A market analysis study by Insight Research finds that after years of contraction, the market for private line services began growing again in 2006, signaling the start of a long anticipated recovery in this $36 billion telecommunications segment.
Private lines are point-to-point circuits leased by enterprises from telecommunications carriers in order to link enterprise sites to each other and to the Internet. According to the study, continued growth in the segment will come as a result of the strong demand for private lines to support new telco video services, and as a consequence of industry consolidations that have created price stability in the marketplace for the first time since 2000.
In the study, the firm reports that from 2006 to 2011 the overall private line market will grow at a compound annual growth rate (CAGR) of 4.2 percent, reaching $44.1 billion in revenue by 2011.
"For the first time in several years, the prospects for the private line industry are looking up," comments Robert Rosenberg, president of Insight Research. "Private lines will have a role to play in the distribution of video content, and all the recent merger activity we've witnessed has led to a more stable pricing environment.

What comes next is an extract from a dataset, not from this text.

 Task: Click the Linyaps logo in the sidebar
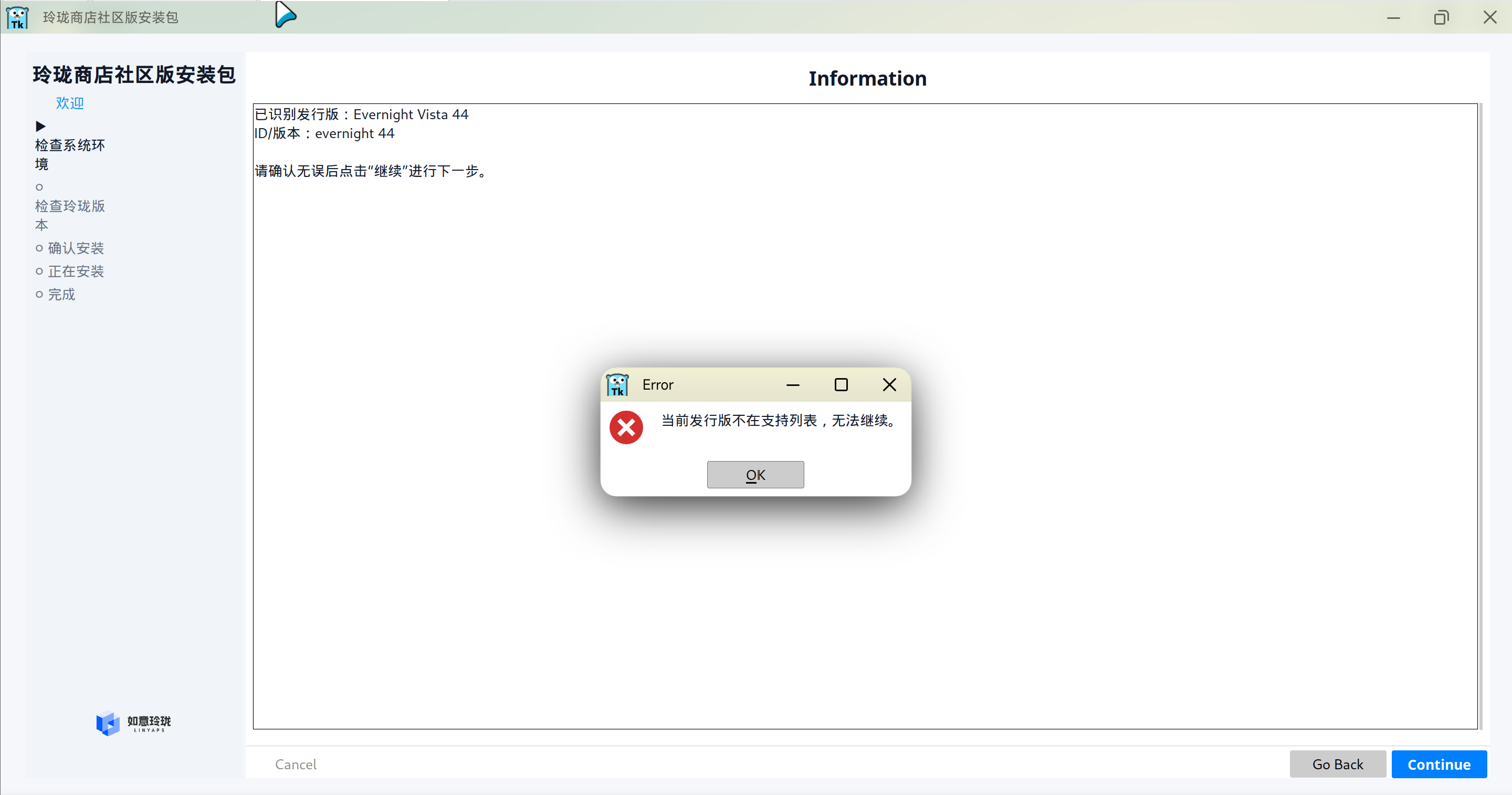coord(134,723)
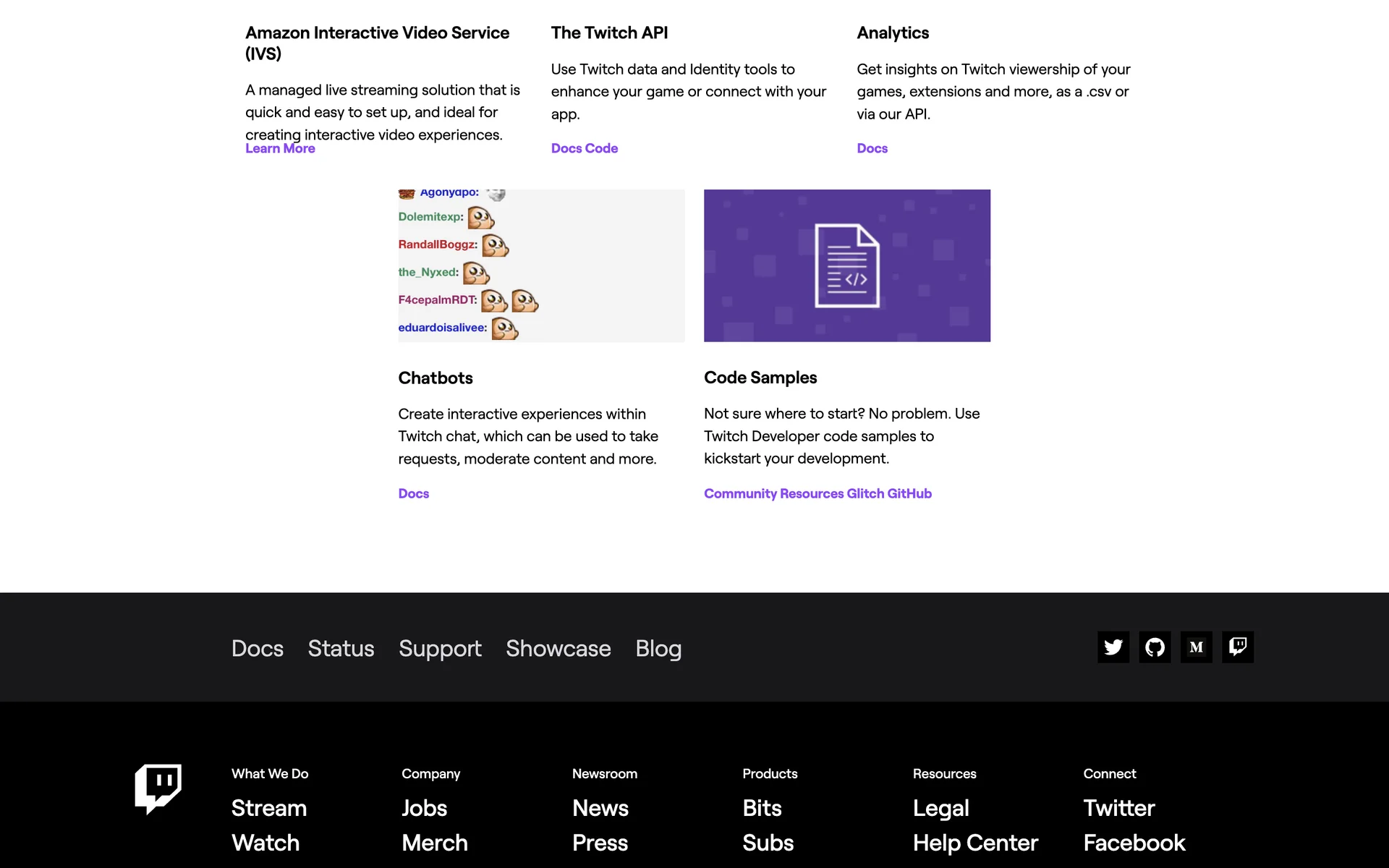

Price cutting was endemic a few years ago, but now we are seeing pricing that looks sustainable."
The firm's "Private Line and Wavelength Services 2006-2011" report evaluates the total private line market and segments by local and long distance private line service revenue, wholesale and retail private line revenue, revenue by type of carrier, revenue by T1, T3, or OC-n circuit class, as well as the number of T1, T3, and OC-n private lines sold.
The 145-page report is priced at $3,995.